The terms arrive before the meaning does. You start looking into tarot and almost at once you meet two phrases, Major Arcana and Minor Arcana, set out as though everyone already knows what they hold. They can sound like jargon. They are not. The structure underneath them is simple, and once you see it the whole deck makes more sense.

The shape of the deck

A tarot deck is 78 cards in two parts. There are 22 Major Arcana and 56 Minor Arcana. That is the entire structure. The question of major arcana vs minor arcana is, at heart, a question about scale: one part names the large themes of a life, the other describes its daily texture.

It helps to set down what these cards are for before we split them in two. They are not a system of fortunes. They are a vocabulary for noticing what is already present. We read them reflectively here, which means a card is not telling you what will happen; it is giving shape and language to something already moving in you. The cards are the mirror. The two arcana are simply two ranges of that mirror, one wide, one close.

The Major Arcana: the big weather

The 22 Major Arcana name the large, recurring themes of a life. The Fool, the Tower, the Star, Death, the Sun. The names sound weighty because the territory is. These are the cards of beginnings and endings, of upheaval and steadiness, of the choices that reorganise everything after them.

Think of them as the weather a moment sits inside. When a Major card turns up in a reading, it is rarely about the errand or the email. It points at the deeper current the day is part of: a season of change you have half noticed, a threshold you keep arriving at, a steadiness you have quietly built. Read this way, a Major Arcana card invites you to consider the larger pattern rather than the surface event.

A Major card asks the wide question. Not what happened today, but what is this a part of.

Because the themes are broad, they fit many lives. That breadth is the point. The Tower does not assign you a single disaster; it offers the shape of sudden, clarifying collapse, and you bring your own particulars to it. The card is wide enough to hold the exact contour of your week.

The Minor Arcana: the day to day

The 56 Minor Arcana describe the texture of ordinary life. If the Major Arcana are the weather, the Minors are what you actually do in it: the conversation, the bill, the decision, the small effort repeated. They are organised into four suits, and each suit is a different domain of experience.

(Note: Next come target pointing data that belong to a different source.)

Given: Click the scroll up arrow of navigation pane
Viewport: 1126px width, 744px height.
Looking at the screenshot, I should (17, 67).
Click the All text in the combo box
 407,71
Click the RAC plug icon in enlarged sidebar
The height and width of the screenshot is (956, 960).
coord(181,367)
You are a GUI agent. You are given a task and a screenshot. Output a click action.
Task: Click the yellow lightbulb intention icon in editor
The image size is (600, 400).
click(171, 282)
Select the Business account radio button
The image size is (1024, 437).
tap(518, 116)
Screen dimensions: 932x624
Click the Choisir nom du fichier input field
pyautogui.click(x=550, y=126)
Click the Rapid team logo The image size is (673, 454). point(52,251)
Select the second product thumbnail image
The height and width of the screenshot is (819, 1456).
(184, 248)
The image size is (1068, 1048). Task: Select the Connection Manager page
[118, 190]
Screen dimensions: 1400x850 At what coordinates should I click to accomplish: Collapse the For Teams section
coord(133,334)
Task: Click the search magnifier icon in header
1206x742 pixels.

Within each suit the cards run from Ace through to the court cards, tracing a situation from its first stirring to its fuller form. Drawn in a reading, a Minor card tends to speak to specifics. It catches the day to day rather than the season. Where a Major says change is here, a Minor might point at the particular conversation where that change is asking to be had.

How they read together

Here is the part that matters most, and the part beginners most often miss. Neither arcana outranks the other. The “Major” and “Minor” in their names describe scale, not importance. A reading is not better for being full of Major cards, and a handful of Minors is not a lesser draw.

In practice they work as a pair. A Major Arcana card sets the theme; the Minor Arcana show how that theme is playing out in ordinary life. Imagine the Star, a card of quiet hope and return, sitting beside the Eight of Pentacles, a card of patient work. The Major names the current you are in. The Minor shows you where it touches down: in steady, unglamorous effort, kept up day after day. One without the other is only half the picture. Read together, major and minor arcana give you both the weather and the walk through it.

This is why a single card can still do real work. Pull the daily card and you may draw a Major or a Minor; either one is a complete invitation. A Major asks you to consider the larger shape of your days. A Minor asks you to look closely at one of them. Both are doing the same job from different distances: handing you an image specific enough to catch on something true, and leaving the meaning to you.

None of this asks you to believe the cards know your future. They do not, and they do not claim to. The Major and Minor Arcana are a vocabulary, worn into recognisable shapes by long use, for noticing what is already there. Learn the structure at your own pace. The names will stop sounding like jargon and start sounding like what they are: a simple way of describing the wide and the close.

Draw one card, large theme or small particular, and let it show you which part of the picture is asking to be seen.